In the listing below, locate the line that contains "You are a GUI" and the line that contains "The image size is (449, 421).". Restate word for word those two lines and every line between them, and nothing else.
── Raw data ──
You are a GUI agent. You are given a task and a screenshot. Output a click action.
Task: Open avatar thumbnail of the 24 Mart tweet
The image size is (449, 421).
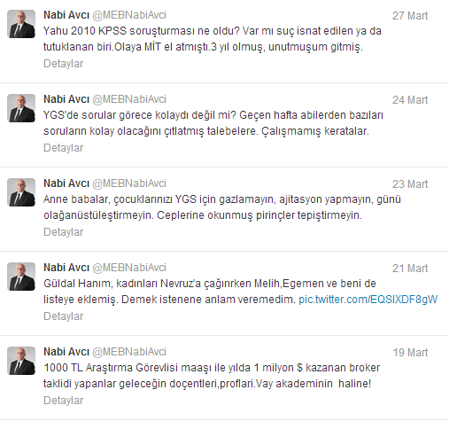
───
── Raw data ──
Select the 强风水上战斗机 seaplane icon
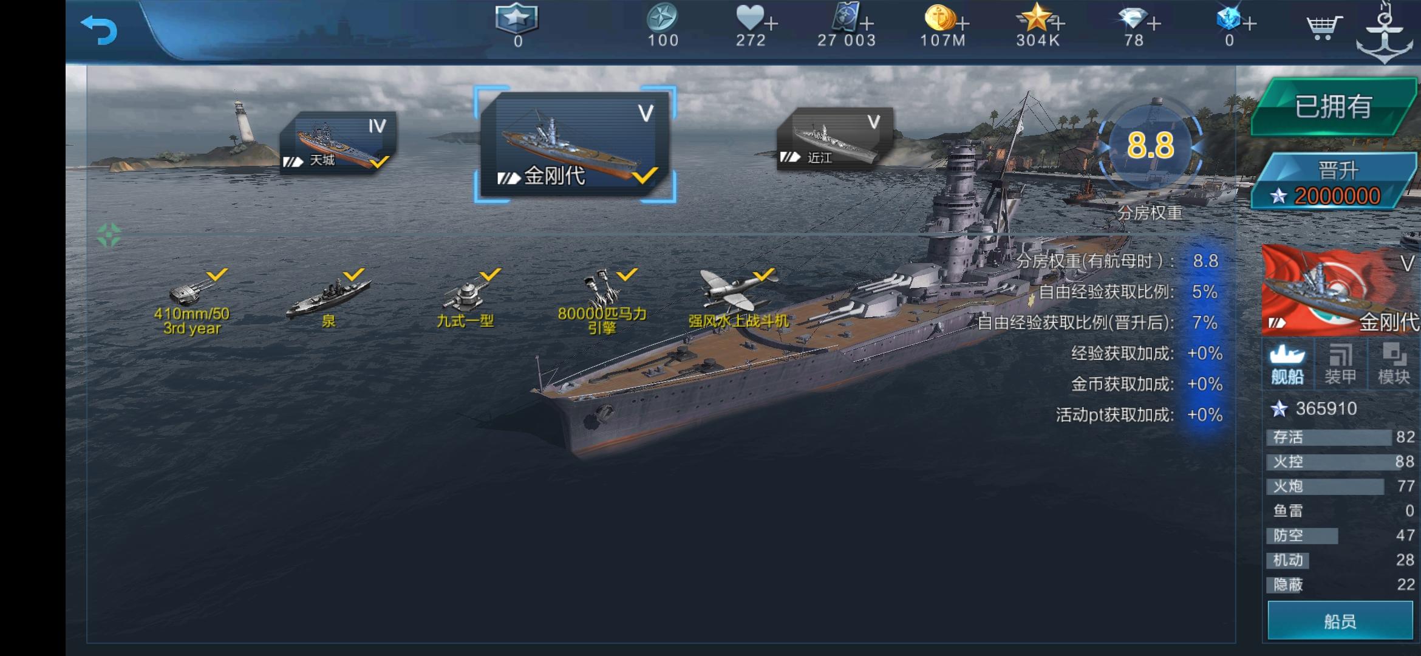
───
── Raw data ──
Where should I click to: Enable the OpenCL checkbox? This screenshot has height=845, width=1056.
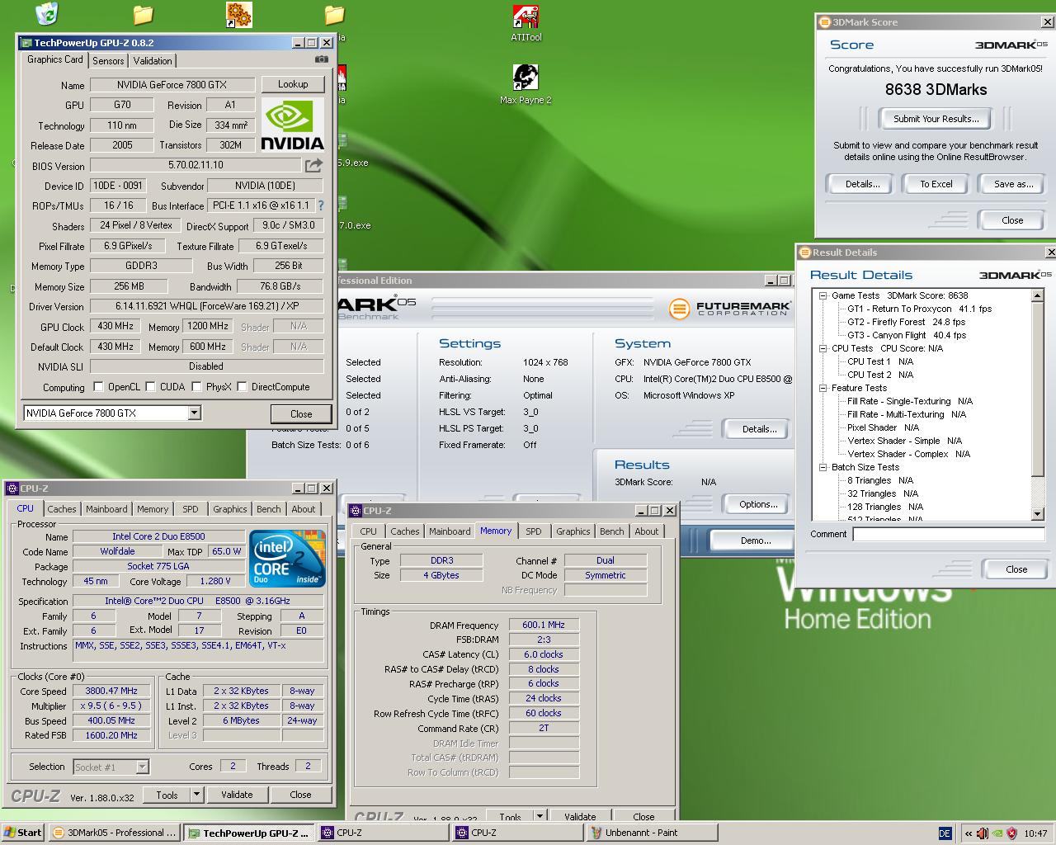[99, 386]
───
* Completed exercise:
You are a GUI agent. You are given a task and a screenshot. Output a click action.
Task: Open avatar thumbnail of the 24 Mart tweet
The image size is (449, 421).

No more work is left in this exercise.